Yes, our faculty is an integral part of helping students understand their full potential through the development of their character. We believe that character is taught by example; it is inspired and cannot be imparted. We cannot pour it into our students, rather we can help each other draw it out of one another. Teachers play a critical role in that they learn the power of sharing their challenges, strengths, and struggles with students and they work toward applying the principles in their own lives in the same way that they ask their students to apply them.
Most important to the development of character is the parent, the primary influencer in a child’s life. In character development parents are the primary teachers and the home is the primary classroom. Parent participation is the critical element that leads students to discover their individual potential. We offer parents the opportunity to invest in their children’s character education here at Hyde Schools. Some basic tenets parents use as a guide are to:
Lead your children by example.
What you want for them you must first uncover for yourself. Your own personal growth as an adult will be your true legacy to your children – and will outshine all of the successes, talents, or material possessions you earn.
Invest in yourself.
As Carl Jung said, “Nothing has a stronger influence psychologically on children than the unlived lives of their parents.” So, live a little; take some learning risks in front of your child; do something each day for pure joy; and ride your own coattails, rather than your child’s.
Tackle the deep attitudes that hold you back from being YOUR best.
You know what they are. And, if you don’t, ask someone you trust, who loves you, and believes in your best. Your child knows you want what’s best for him/her, but the proof in your commitment to your child’s best comes in how you approach reaching it for yourself.
Work on accepting what your own parents gave to you, what they tried to give you, and what they were unable to give you.
Understand your job as a parent.
Like any job, you must know the duties and responsibilities that go along with it. If you don’t know what they are, get help from someone who does. Most of the unproductive issues we get into as parents stem from the conflict between the role we want to play in our child's life, rather than accepting the role we need to play.

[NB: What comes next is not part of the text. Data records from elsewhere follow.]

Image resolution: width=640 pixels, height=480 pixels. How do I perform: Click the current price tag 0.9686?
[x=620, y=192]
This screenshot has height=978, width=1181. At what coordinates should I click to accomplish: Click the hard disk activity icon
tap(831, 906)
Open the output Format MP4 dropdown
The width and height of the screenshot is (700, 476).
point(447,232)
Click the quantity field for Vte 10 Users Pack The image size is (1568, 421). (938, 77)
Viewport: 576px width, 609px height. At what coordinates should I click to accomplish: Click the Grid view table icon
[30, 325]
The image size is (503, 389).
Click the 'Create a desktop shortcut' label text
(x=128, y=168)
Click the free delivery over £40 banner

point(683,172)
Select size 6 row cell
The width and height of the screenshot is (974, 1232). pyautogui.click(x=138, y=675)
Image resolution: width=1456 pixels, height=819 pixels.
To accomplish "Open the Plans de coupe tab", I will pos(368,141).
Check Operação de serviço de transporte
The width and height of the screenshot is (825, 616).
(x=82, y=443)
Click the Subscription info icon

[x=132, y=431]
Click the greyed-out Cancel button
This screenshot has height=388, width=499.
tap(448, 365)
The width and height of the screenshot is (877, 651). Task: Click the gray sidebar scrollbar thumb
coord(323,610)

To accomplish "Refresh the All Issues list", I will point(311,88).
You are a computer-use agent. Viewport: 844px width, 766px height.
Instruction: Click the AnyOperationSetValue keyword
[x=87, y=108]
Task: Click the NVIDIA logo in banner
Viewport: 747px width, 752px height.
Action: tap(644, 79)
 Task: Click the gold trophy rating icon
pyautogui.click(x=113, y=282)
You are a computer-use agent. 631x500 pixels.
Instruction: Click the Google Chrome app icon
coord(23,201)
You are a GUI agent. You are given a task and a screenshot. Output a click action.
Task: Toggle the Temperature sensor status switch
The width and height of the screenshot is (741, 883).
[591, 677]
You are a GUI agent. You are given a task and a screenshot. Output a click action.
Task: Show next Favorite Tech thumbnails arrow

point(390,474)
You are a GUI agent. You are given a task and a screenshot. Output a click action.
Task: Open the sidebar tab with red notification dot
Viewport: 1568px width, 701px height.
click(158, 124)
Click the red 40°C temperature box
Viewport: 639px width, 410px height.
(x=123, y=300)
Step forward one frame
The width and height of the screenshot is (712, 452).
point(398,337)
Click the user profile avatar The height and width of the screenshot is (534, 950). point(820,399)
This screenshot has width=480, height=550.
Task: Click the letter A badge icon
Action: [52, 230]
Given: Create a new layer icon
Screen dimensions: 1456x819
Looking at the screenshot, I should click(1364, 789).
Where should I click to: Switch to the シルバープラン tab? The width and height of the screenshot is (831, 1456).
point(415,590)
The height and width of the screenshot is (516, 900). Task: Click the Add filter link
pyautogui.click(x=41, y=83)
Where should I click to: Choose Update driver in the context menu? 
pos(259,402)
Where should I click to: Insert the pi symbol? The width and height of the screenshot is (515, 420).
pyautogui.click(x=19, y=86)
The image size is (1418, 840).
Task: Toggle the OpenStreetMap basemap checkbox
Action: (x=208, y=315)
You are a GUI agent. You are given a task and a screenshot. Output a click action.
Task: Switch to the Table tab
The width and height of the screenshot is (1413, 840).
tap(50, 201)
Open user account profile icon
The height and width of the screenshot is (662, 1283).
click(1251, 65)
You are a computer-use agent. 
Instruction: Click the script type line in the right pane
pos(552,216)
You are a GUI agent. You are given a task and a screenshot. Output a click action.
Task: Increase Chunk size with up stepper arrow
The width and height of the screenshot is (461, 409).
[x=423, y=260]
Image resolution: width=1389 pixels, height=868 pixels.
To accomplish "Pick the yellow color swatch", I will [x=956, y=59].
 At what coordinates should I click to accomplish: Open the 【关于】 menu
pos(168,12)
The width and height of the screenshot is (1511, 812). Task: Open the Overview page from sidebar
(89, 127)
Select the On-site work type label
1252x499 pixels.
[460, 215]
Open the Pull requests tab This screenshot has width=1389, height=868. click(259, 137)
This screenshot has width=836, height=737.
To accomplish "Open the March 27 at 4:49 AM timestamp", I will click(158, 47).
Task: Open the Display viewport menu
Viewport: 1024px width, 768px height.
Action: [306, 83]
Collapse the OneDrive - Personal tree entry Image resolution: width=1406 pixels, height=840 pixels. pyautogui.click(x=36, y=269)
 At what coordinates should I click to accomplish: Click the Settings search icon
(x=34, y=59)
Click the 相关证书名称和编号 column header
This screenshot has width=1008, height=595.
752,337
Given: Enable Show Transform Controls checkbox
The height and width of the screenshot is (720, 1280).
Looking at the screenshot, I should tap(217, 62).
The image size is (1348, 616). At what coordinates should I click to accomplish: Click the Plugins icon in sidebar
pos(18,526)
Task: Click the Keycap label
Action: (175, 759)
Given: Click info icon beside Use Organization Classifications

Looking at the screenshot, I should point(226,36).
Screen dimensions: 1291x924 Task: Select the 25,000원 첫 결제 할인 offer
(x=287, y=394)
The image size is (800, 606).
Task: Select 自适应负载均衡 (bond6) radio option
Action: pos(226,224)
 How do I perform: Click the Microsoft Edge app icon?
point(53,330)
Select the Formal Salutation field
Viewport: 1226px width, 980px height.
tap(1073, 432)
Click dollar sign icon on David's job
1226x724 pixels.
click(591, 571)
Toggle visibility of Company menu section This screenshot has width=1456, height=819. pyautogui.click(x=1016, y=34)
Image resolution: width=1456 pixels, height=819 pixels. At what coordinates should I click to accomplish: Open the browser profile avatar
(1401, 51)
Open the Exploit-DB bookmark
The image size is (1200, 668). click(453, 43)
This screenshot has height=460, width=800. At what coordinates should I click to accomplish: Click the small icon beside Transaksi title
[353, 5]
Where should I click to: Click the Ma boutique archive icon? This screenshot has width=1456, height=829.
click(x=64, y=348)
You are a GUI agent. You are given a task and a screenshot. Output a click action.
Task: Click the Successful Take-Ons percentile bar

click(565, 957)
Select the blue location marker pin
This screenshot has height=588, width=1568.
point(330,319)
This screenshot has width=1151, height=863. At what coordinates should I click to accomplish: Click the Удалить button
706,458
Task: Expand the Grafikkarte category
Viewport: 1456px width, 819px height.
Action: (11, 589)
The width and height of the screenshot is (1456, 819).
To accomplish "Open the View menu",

Take some time to build family traditions.
The big picture of raising children is done with the actions, routines, and practices that make up a lifetime of memories and habits. Often, the value of these actions is seen looking back at one’s upbringing.
Know when to ask for help, and then do it.
4. Where does your educational philosophy fit into the progressive movement?
We believe in a family-school bond, with teacher-student-parent working together as a team. There is an ongoing national conversation taking place about how to involve parents in their children’s educations in a positive and productive way. Research tells us that when parents are involved in their children’s educations, great things can happen. Hyde Schools comprise both private boarding schools and inner-city, public schools. We’ve had an educational model in place for four decades that involves parents in their children’s educations, one that has successfully turned out generations of graduates prepared for college and life beyond, whose lives and families have been profoundly impacted in a positive way.
5. American educational standards seem to be headed downwards. As a seasoned educator what do you see as the long term remedy for recapturing our former leadership position?
To begin our educational system with the family, and to build on America’s heritage by helping each child develop his/her unique potential. Too many schools are focused on tests and achievement. At Hyde Schools, who you are matters more than what you can do. If we can address and embrace the whole child—the successes, failures, challenges, gifts, fears, family—we would be a better country.